Proving in a triangle $AB$ and $CD$ are two straight lines  intersecting in $O$. $XY$ is another straight line.  Show that in general two points can be found on $XY$ which are equidistant from $AB$ and $CD$. But isn't there only one such point?
Please help. I know we can find plenty of such points on the anglular bisector of $AB$ and $CD$, but how about when the line $XY$ doesn't coincide  with the angular bisector?
 A: The lines $AB$ and $CD$ have two angular bisectors. They are the lines $l$ and $m$ in the sketch below. So the two points you're looking for are the intersections of $XY$ with the two angular bisectors.  
In general  any line wich 


*

*doesn't coincide with $AB$ or $CD$

*isn't perpendicular to either $l$ or $m$

*doesn't go through $O$,


will have exactly two points wich are equidistant to $AB$ and $CD$.
N.B. You really should talk about the line through $A$ and $B$ or rename it $l$ (or some other lowercase letter) otherwise they are line segments as I mentioned.

Sorry for the low quality sketch, but I'm not on my home computer, 
so I was having a hard time with it.

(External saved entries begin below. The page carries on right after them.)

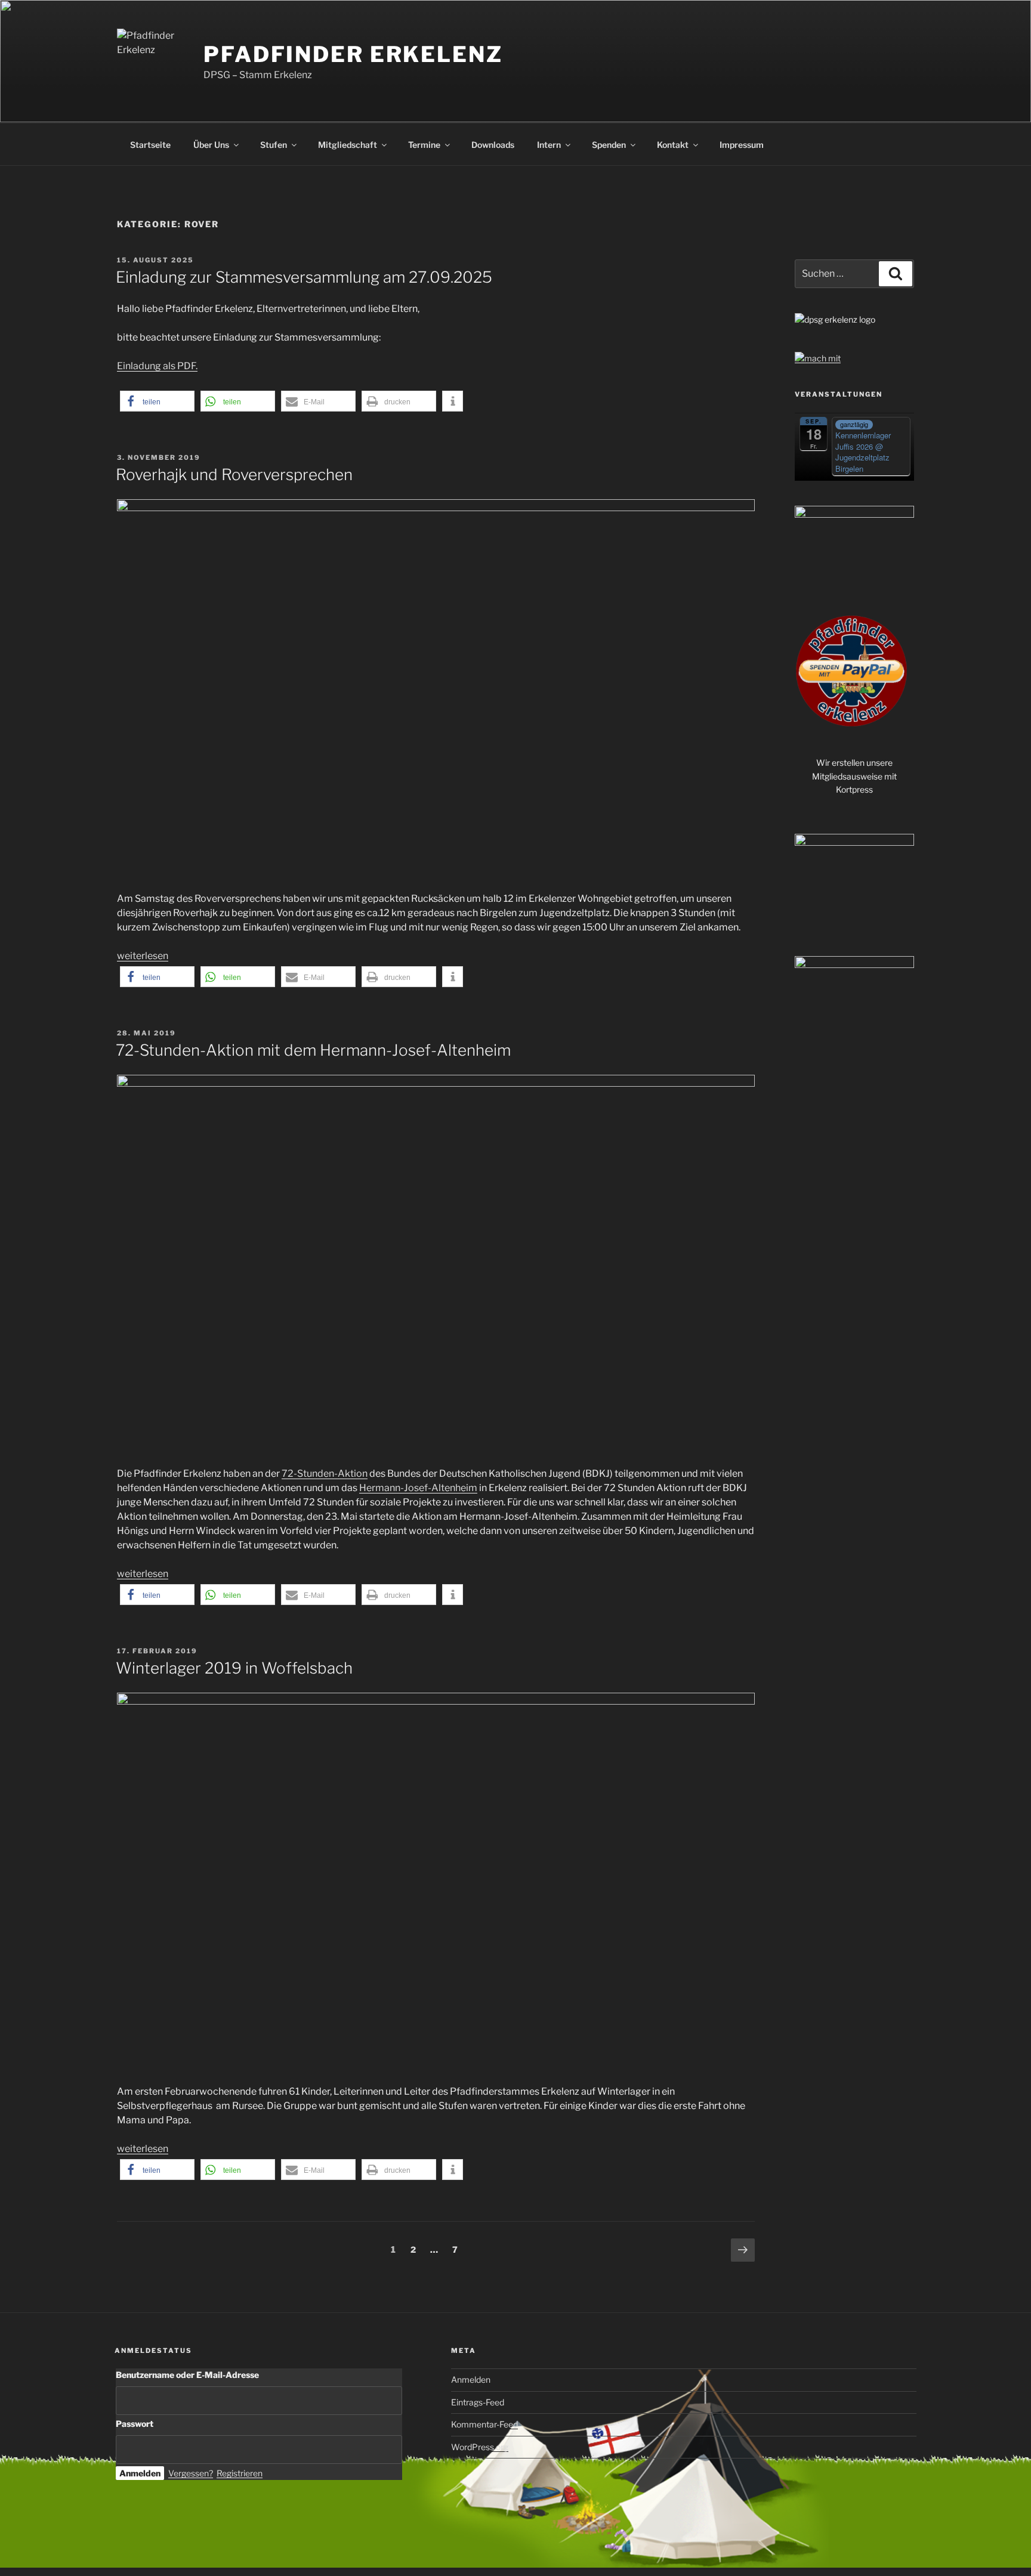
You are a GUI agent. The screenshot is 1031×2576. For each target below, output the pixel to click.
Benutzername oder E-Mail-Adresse (187, 2375)
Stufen (273, 145)
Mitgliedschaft (347, 145)
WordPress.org (479, 2447)
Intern (549, 145)
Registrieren (240, 2473)
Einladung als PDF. (157, 366)
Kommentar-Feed (484, 2424)
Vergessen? (190, 2473)
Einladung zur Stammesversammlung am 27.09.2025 (304, 277)
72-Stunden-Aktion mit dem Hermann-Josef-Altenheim (313, 1050)
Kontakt (673, 145)
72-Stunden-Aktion (325, 1473)
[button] (157, 401)
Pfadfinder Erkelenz (353, 54)
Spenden (609, 145)
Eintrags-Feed (477, 2402)
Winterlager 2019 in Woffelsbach (234, 1668)
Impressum (742, 145)
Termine (424, 145)
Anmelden (470, 2379)
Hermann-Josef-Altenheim (418, 1487)
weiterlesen (142, 955)
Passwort (134, 2424)
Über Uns (211, 145)
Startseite (150, 145)
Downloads (492, 145)
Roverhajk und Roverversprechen (234, 474)
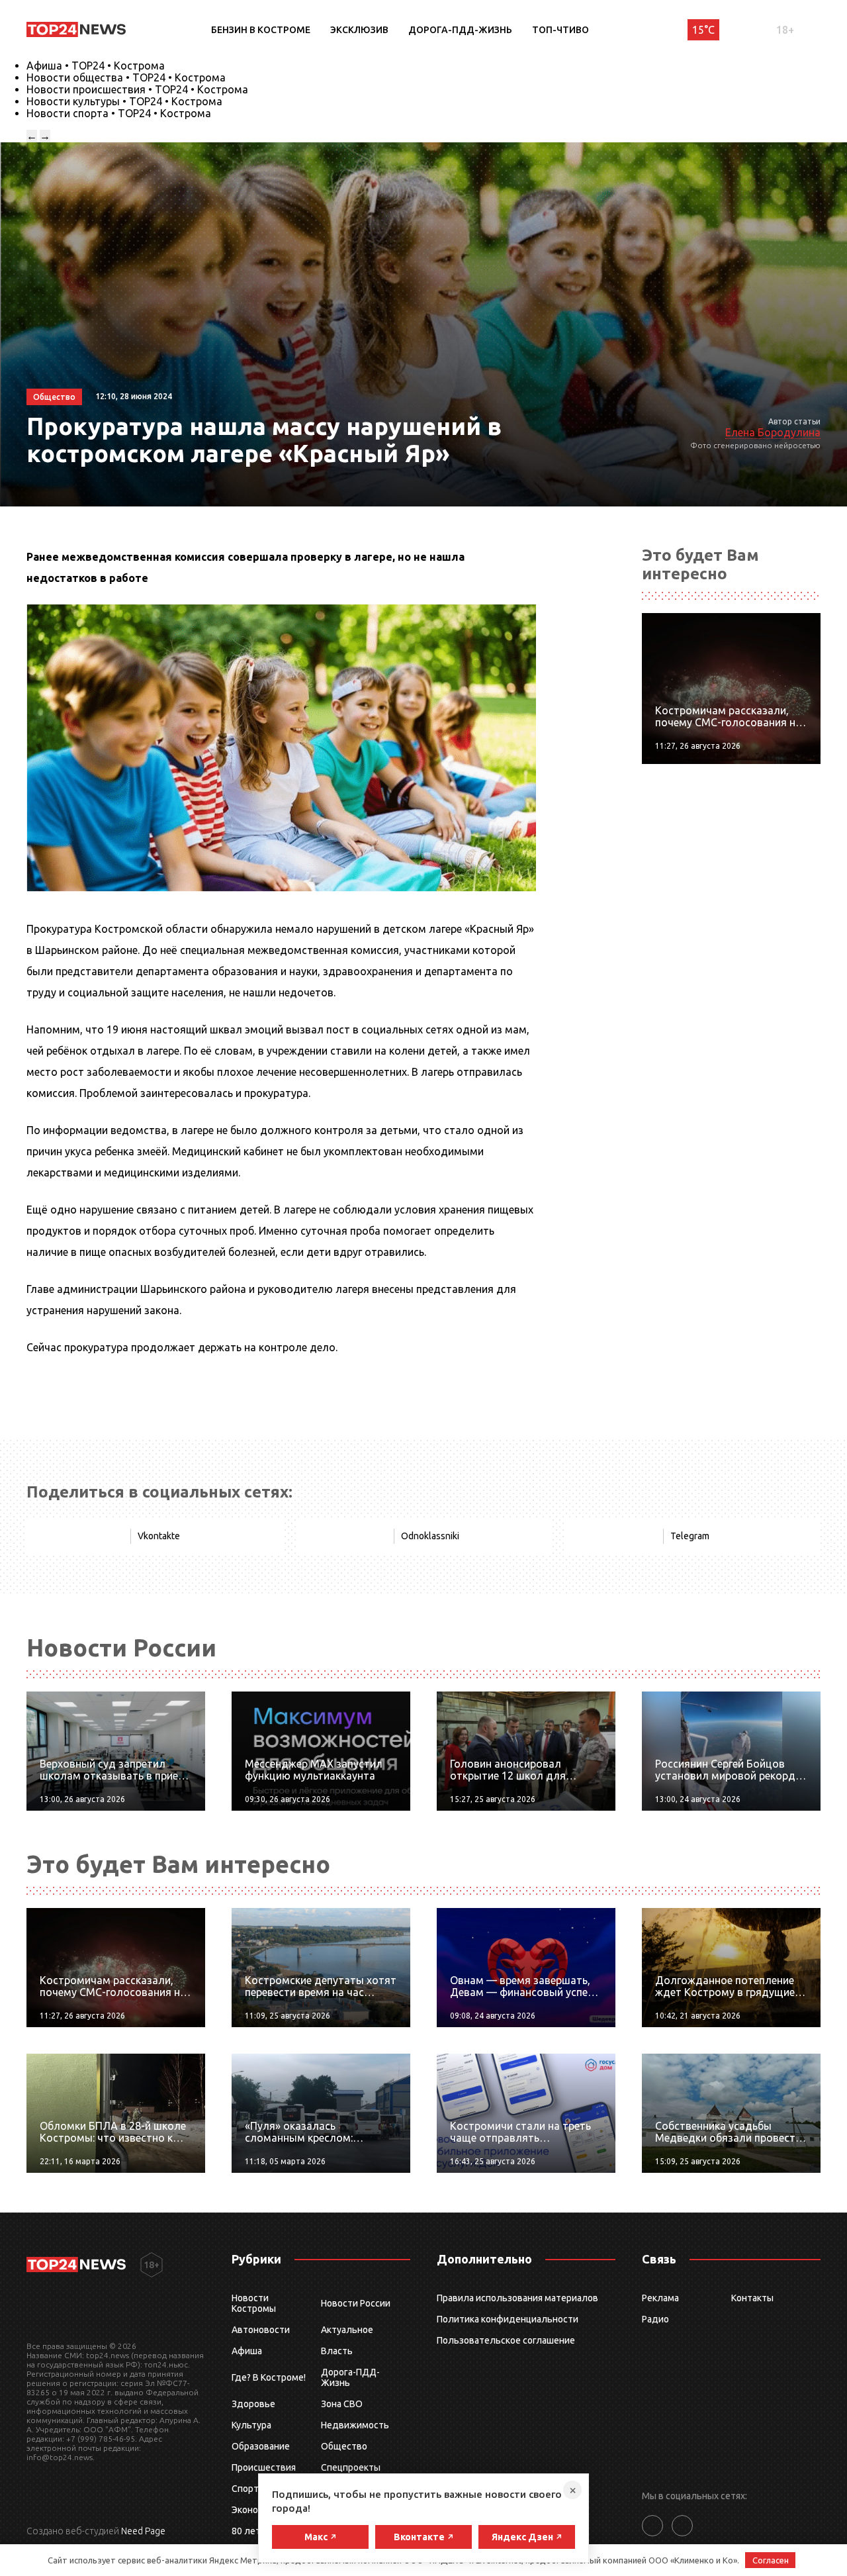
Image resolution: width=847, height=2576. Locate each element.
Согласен (770, 2560)
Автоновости (261, 2329)
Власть (337, 2351)
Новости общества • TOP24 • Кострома (126, 77)
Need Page (143, 2531)
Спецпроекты (350, 2467)
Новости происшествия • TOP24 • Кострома (137, 89)
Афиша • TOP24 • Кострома (95, 66)
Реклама (660, 2298)
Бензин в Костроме (260, 29)
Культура (251, 2425)
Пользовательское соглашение (506, 2340)
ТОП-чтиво (560, 29)
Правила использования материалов (517, 2298)
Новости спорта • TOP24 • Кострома (118, 113)
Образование (261, 2446)
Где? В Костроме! (269, 2377)
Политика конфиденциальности (507, 2319)
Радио (655, 2319)
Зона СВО (342, 2404)
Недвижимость (355, 2425)
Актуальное (347, 2329)
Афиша (247, 2351)
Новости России (355, 2303)
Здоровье (253, 2404)
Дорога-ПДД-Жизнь (460, 29)
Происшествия (264, 2467)
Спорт (245, 2488)
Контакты (752, 2298)
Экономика (255, 2509)
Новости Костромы (254, 2303)
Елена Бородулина (773, 432)
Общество (344, 2446)
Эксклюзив (359, 29)
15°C (703, 30)
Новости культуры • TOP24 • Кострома (124, 101)
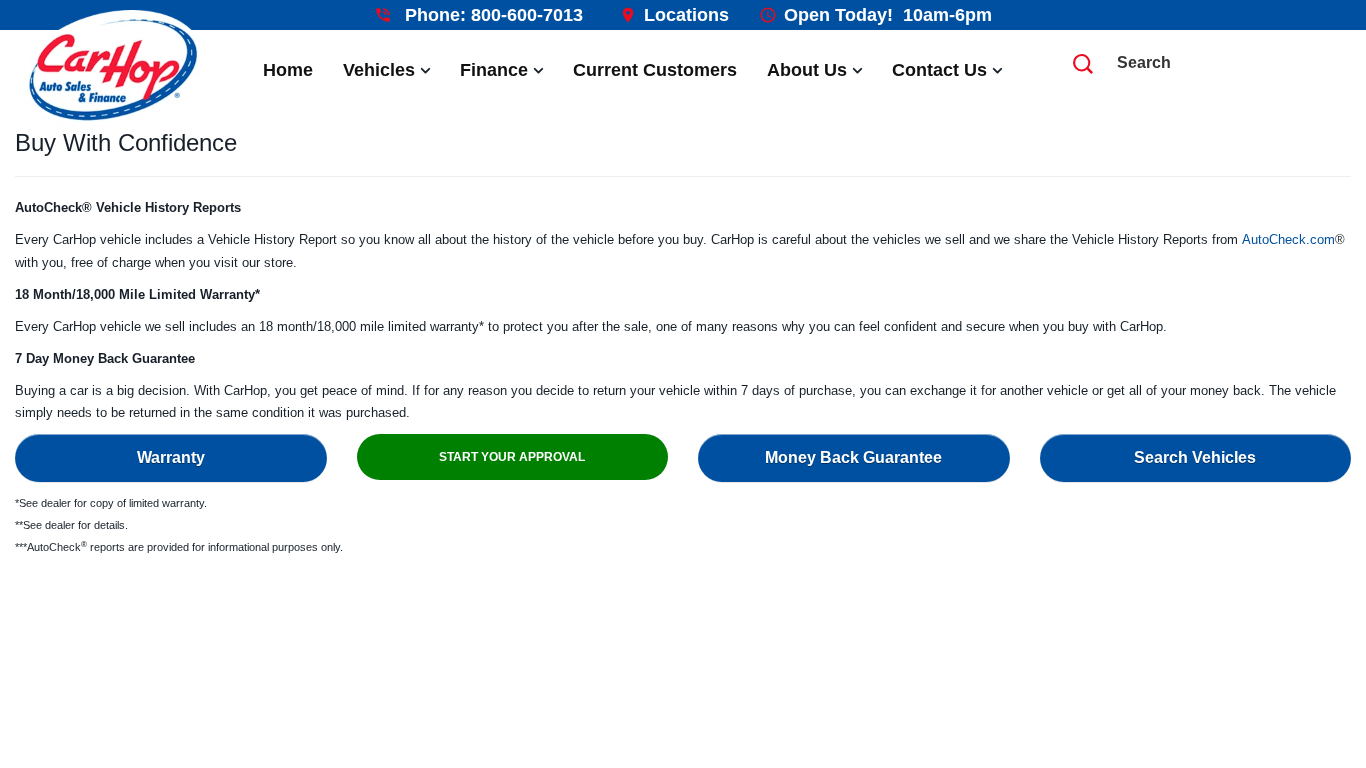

This seemed like the best solution to me.
A: AB and CD will have an angular bisectors PQ and RS.  Every point on PQ and RS will be equidistant from AB and CD.  
An arbitary line XY will intersect PQ only once; unless XY is either colinear (infinitely many intersections) or parallel (no intersections) to PQ.  Such a point of intersection will be fit the required criteria.
Likewise with RS.  XY cannot be parallel to both RS and PQ unless AB and CD are colinear.
There is one more case.  XY can intercept both PQ and RS through O.
In any other case, there will be exactly two points on XY that fit the required criteria.